[What the exercise asks] Every record that follows must be set down word for word.

[Stored data]
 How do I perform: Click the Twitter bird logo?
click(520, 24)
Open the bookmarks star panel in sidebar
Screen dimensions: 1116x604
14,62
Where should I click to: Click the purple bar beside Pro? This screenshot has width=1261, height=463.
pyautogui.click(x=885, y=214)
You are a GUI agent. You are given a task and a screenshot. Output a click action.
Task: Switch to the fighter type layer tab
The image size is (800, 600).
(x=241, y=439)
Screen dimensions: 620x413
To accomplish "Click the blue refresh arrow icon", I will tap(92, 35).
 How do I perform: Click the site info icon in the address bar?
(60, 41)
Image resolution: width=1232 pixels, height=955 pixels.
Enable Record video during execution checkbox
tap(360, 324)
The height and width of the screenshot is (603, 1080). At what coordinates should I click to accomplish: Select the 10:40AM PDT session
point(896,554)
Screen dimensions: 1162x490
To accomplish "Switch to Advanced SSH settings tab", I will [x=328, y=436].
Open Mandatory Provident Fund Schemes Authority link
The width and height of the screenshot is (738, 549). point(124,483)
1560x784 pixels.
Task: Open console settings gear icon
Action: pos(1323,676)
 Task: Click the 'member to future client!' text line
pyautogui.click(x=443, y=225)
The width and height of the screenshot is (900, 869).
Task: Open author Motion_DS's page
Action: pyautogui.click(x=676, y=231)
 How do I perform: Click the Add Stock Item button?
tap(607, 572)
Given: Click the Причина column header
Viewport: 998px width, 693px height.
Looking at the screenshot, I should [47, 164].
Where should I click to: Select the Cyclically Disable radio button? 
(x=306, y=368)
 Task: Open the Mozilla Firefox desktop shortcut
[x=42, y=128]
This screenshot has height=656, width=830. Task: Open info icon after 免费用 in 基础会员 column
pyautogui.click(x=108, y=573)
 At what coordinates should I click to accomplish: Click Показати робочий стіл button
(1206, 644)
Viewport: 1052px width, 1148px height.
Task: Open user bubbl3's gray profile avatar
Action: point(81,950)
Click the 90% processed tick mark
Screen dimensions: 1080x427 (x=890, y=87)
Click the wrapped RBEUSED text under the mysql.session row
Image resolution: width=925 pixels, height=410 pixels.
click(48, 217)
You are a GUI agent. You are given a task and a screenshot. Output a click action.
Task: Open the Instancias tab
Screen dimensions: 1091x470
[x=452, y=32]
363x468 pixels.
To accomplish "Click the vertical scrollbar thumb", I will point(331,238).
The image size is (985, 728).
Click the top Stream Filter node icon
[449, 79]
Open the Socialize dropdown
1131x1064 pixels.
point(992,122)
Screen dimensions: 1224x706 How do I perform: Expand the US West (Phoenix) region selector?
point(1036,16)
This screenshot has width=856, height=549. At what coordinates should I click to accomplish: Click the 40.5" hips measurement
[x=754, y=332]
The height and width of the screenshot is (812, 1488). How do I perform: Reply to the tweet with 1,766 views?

[Output for this exercise]
 How do I perform: Click the Twitter bird logo?
click(520, 24)
Open the bookmarks star panel in sidebar
Screen dimensions: 1116x604
14,62
Where should I click to: Click the purple bar beside Pro? This screenshot has width=1261, height=463.
pyautogui.click(x=885, y=214)
You are a GUI agent. You are given a task and a screenshot. Output a click action.
Task: Switch to the fighter type layer tab
The image size is (800, 600).
(x=241, y=439)
Screen dimensions: 620x413
To accomplish "Click the blue refresh arrow icon", I will tap(92, 35).
 How do I perform: Click the site info icon in the address bar?
(60, 41)
Image resolution: width=1232 pixels, height=955 pixels.
Enable Record video during execution checkbox
tap(360, 324)
The height and width of the screenshot is (603, 1080). At what coordinates should I click to accomplish: Select the 10:40AM PDT session
point(896,554)
Screen dimensions: 1162x490
To accomplish "Switch to Advanced SSH settings tab", I will [x=328, y=436].
Open Mandatory Provident Fund Schemes Authority link
The width and height of the screenshot is (738, 549). point(124,483)
1560x784 pixels.
Task: Open console settings gear icon
Action: pos(1323,676)
 Task: Click the 'member to future client!' text line
pyautogui.click(x=443, y=225)
The width and height of the screenshot is (900, 869).
Task: Open author Motion_DS's page
Action: pyautogui.click(x=676, y=231)
 How do I perform: Click the Add Stock Item button?
tap(607, 572)
Given: Click the Причина column header
Viewport: 998px width, 693px height.
Looking at the screenshot, I should [47, 164].
Where should I click to: Select the Cyclically Disable radio button? 
(x=306, y=368)
 Task: Open the Mozilla Firefox desktop shortcut
[x=42, y=128]
This screenshot has height=656, width=830. Task: Open info icon after 免费用 in 基础会员 column
pyautogui.click(x=108, y=573)
 At what coordinates should I click to accomplish: Click Показати робочий стіл button
(1206, 644)
Viewport: 1052px width, 1148px height.
Task: Open user bubbl3's gray profile avatar
Action: point(81,950)
Click the 90% processed tick mark
Screen dimensions: 1080x427 (x=890, y=87)
Click the wrapped RBEUSED text under the mysql.session row
Image resolution: width=925 pixels, height=410 pixels.
click(48, 217)
You are a GUI agent. You are given a task and a screenshot. Output a click action.
Task: Open the Instancias tab
Screen dimensions: 1091x470
[x=452, y=32]
363x468 pixels.
To accomplish "Click the vertical scrollbar thumb", I will point(331,238).
The image size is (985, 728).
Click the top Stream Filter node icon
[449, 79]
Open the Socialize dropdown
1131x1064 pixels.
point(992,122)
Screen dimensions: 1224x706 How do I perform: Expand the US West (Phoenix) region selector?
point(1036,16)
This screenshot has width=856, height=549. At what coordinates should I click to accomplish: Click the 40.5" hips measurement
[x=754, y=332]
The height and width of the screenshot is (812, 1488). How do I perform: Reply to the tweet with 1,766 views?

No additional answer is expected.